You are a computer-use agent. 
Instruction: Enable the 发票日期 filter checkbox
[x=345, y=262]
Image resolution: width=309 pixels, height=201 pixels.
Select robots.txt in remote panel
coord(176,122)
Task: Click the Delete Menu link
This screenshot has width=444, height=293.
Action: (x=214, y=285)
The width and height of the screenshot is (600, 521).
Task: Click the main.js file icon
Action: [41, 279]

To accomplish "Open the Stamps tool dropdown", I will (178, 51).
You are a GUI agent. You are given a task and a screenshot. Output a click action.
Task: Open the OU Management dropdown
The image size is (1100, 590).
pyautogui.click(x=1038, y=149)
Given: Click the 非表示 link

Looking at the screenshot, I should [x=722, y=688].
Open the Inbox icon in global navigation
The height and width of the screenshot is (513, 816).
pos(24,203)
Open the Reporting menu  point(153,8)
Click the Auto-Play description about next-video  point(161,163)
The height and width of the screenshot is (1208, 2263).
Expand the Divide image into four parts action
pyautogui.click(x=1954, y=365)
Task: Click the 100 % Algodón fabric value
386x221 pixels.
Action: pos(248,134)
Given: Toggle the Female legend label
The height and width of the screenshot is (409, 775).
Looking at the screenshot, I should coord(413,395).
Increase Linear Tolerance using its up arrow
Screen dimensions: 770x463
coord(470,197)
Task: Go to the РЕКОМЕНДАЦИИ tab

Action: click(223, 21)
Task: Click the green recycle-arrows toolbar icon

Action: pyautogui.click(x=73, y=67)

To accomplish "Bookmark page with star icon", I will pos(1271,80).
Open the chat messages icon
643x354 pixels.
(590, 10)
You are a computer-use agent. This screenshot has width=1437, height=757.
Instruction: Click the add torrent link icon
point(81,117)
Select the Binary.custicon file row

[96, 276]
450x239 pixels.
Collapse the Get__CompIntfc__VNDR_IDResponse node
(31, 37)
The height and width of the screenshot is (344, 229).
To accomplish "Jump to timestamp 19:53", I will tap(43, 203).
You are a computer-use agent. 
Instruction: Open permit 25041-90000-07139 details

## Description of the task
Please render the lines above as a JSON list of strings, one string per line, with the blank lines left out.

## Answer
[
  "You are a computer-use agent. ",
  "Instruction: Enable the 发票日期 filter checkbox",
  "[x=345, y=262]",
  "Image resolution: width=309 pixels, height=201 pixels.",
  "Select robots.txt in remote panel",
  "coord(176,122)",
  "Task: Click the Delete Menu link",
  "This screenshot has width=444, height=293.",
  "Action: (x=214, y=285)",
  "The width and height of the screenshot is (600, 521).",
  "Task: Click the main.js file icon",
  "Action: [41, 279]",
  "To accomplish \"Open the Stamps tool dropdown\", I will (178, 51).",
  "You are a GUI agent. You are given a task and a screenshot. Output a click action.",
  "Task: Open the OU Management dropdown",
  "The image size is (1100, 590).",
  "pyautogui.click(x=1038, y=149)",
  "Given: Click the 非表示 link",
  "Looking at the screenshot, I should [x=722, y=688].",
  "Open the Inbox icon in global navigation",
  "The height and width of the screenshot is (513, 816).",
  "pos(24,203)",
  "Open the Reporting menu  point(153,8)",
  "Click the Auto-Play description about next-video  point(161,163)",
  "The height and width of the screenshot is (1208, 2263).",
  "Expand the Divide image into four parts action",
  "pyautogui.click(x=1954, y=365)",
  "Task: Click the 100 % Algodón fabric value",
  "386x221 pixels.",
  "Action: pos(248,134)",
  "Given: Toggle the Female legend label",
  "The height and width of the screenshot is (409, 775).",
  "Looking at the screenshot, I should coord(413,395).",
  "Increase Linear Tolerance using its up arrow",
  "Screen dimensions: 770x463",
  "coord(470,197)",
  "Task: Go to the РЕКОМЕНДАЦИИ tab",
  "Action: click(223, 21)",
  "Task: Click the green recycle-arrows toolbar icon",
  "Action: pyautogui.click(x=73, y=67)",
  "To accomplish \"Bookmark page with star icon\", I will pos(1271,80).",
  "Open the chat messages icon",
  "643x354 pixels.",
  "(590, 10)",
  "You are a computer-use agent. This screenshot has width=1437, height=757.",
  "Instruction: Click the add torrent link icon",
  "point(81,117)",
  "Select the Binary.custicon file row",
  "[96, 276]",
  "450x239 pixels.",
  "Collapse the Get__CompIntfc__VNDR_IDResponse node",
  "(31, 37)",
  "The height and width of the screenshot is (344, 229).",
  "To accomplish \"Jump to timestamp 19:53\", I will tap(43, 203).",
  "You are a computer-use agent. ",
  "Instruction: Open permit 25041-90000-07139 details"
]